When in doubt, read the Proclamation.


----------



## tye dye twins (Mar 8, 2011)

Hmmm..... shoulda called them in for "Party fishing" since their was 1 pole and 1 angler reeling almost all of them in (more than 2). Thanks for the info.


----------



## Critter (Mar 20, 2010)

It's getting bad when you need the DOW's poaching number on you cell phones speed dial. But then that is what it is coming to.


----------



## sinergy (Mar 6, 2008)

When you say "pond" do you mean a Community Fishery ?

Community ponds have a 2 fish limit were as allot of lakes & reservoirs have different bag limits so in your scenario were you have 2 licensed anglers and 2 kids 12 and under 8 would be the limit.

Community fishing 
waters

The following rules apply to all the fisheries listed below:
•	Limit 2 fish. (Daily bag and possession 
limit is a combined total of 2 fish for all

Top of page on pages 20/21
http://wildlife.utah.gov/guidebooks/201 ... g_high.pdf


----------



## Troll (Oct 21, 2008)

tye dye twins said:


> Hmmm..... shoulda called them in for "Party fishing" since their was 1 pole and 1 angler reeling almost all of them in (more than 2). Thanks for the info.


Is that what it's called when you let your kid reel in all the fish? Party fishing?

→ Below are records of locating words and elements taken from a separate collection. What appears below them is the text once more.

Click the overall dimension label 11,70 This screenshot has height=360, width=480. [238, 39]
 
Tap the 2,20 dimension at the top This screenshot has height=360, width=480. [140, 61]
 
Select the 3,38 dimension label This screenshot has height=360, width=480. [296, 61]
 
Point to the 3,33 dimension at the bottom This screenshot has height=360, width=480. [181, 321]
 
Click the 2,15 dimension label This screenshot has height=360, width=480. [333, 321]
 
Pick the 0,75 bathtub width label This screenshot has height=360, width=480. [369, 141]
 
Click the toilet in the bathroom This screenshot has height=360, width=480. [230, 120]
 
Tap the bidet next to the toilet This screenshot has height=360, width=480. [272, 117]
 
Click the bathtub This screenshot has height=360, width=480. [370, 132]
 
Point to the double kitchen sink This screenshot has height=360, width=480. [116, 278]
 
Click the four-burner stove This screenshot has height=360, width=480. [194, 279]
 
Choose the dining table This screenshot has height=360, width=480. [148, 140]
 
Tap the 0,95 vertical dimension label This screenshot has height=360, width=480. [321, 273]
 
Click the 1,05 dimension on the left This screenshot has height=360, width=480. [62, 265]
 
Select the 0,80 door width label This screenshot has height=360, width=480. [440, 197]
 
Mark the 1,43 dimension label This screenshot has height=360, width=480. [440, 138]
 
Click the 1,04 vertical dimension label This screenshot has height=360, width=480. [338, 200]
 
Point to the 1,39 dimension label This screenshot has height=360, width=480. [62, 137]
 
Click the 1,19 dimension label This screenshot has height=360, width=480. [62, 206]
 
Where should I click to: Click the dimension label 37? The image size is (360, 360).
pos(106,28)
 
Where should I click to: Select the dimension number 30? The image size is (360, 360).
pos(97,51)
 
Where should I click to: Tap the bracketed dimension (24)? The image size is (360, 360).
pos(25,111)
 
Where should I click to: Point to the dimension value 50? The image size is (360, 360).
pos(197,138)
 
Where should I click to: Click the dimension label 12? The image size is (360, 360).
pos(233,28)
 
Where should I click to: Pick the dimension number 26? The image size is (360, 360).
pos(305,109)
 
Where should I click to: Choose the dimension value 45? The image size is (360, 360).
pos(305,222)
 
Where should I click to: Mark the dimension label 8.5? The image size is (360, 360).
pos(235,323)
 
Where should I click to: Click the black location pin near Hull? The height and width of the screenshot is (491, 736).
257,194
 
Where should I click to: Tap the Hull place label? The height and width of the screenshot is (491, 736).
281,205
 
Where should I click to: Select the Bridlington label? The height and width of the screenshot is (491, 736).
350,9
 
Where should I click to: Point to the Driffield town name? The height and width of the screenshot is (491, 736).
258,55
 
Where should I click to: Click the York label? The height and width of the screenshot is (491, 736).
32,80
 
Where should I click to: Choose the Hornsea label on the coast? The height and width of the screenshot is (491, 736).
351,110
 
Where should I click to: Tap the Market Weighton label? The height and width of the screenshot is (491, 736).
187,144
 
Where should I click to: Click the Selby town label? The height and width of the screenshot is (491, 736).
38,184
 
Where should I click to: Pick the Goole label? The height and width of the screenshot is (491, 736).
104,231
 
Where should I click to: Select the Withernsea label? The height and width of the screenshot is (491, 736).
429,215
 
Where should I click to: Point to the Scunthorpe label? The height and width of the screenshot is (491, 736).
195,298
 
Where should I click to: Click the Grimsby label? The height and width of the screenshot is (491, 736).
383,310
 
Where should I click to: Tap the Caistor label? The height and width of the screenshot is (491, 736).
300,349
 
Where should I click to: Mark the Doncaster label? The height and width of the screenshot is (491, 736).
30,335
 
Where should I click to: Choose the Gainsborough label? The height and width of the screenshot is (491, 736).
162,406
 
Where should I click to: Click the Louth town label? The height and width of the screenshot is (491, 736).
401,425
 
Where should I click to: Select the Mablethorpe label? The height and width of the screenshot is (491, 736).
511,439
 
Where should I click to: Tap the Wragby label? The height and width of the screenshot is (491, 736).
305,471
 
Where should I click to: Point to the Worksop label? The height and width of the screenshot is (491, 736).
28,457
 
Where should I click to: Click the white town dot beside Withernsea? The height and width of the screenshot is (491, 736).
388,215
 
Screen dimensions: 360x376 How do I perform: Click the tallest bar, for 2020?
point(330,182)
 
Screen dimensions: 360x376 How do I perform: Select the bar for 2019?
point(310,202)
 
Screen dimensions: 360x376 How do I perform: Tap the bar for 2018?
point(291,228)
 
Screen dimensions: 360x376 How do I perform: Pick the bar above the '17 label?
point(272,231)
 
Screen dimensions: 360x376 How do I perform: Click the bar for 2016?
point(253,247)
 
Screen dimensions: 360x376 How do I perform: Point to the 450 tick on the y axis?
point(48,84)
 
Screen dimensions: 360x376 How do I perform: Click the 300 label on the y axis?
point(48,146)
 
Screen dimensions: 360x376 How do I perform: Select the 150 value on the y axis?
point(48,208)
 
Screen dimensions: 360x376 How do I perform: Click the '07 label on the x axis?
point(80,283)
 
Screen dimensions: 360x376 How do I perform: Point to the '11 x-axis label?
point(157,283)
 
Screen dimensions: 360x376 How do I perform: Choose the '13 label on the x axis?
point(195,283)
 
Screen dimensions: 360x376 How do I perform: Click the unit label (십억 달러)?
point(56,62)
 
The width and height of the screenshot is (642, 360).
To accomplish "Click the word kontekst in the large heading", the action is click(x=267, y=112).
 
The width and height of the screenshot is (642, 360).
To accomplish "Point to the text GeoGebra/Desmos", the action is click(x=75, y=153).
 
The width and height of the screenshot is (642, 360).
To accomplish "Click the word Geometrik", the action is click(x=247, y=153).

You know like when dad is there with his pole and the kid has their Spiderman pole in too, then the dad gets a bite, he sets the hook and lets the kid reel it in without the kid having a two pole permit?


----------



## Grandpa D (Sep 7, 2007)

Any time that an angler keeps more fish than their limit, it's illegal.
When an adult allows a kid to reel in and then keep more than one limit of fish, that would be a violation of the law, the same as it is if the adult took the kids pole and reeled in and kept more than one limit of fish.
The law s the law regardless of age.
Now we are getting into the so called spirit of the law vs the letter of the law.
There are grey areas in fishing regulations and it is up to the discretion of the CO and even the Judge to decide the intent.
It's best to stay within the law and to teach this to our children.


----------



## Troll (Oct 21, 2008)

Key word there Grampa D, KEEP. 

Now we have to define who's fish it is. Is it the owner of the pole? The person who casts it? The person who reels it in? The person who nets it? 
When is it caught? At the hookset or when landed? Or when put in a livewell or on a stringer?

If it is released was it ever caught at all?

Not many of these definitions are in the Proclamation.


----------



## Grandpa D (Sep 7, 2007)

That is where the "intent" comes to play.
You and I can't answer that question.
It's up to Law Enforcement to do that.

I would however think that a CO would be less stringent on an adult who is helping a child catch a fish than on two or more adults that are helping each other fill their respective limits.


----------



## Troll (Oct 21, 2008)

I do think that. I hope it anyway.


----------



## tye dye twins (Mar 8, 2011)

Community Fishery is what I mean by ponds.
Yes key word is "Keep". 
I only bring it up cause in this case this guy is a local who is there everyday. Thanks for all the answers and responses.


----------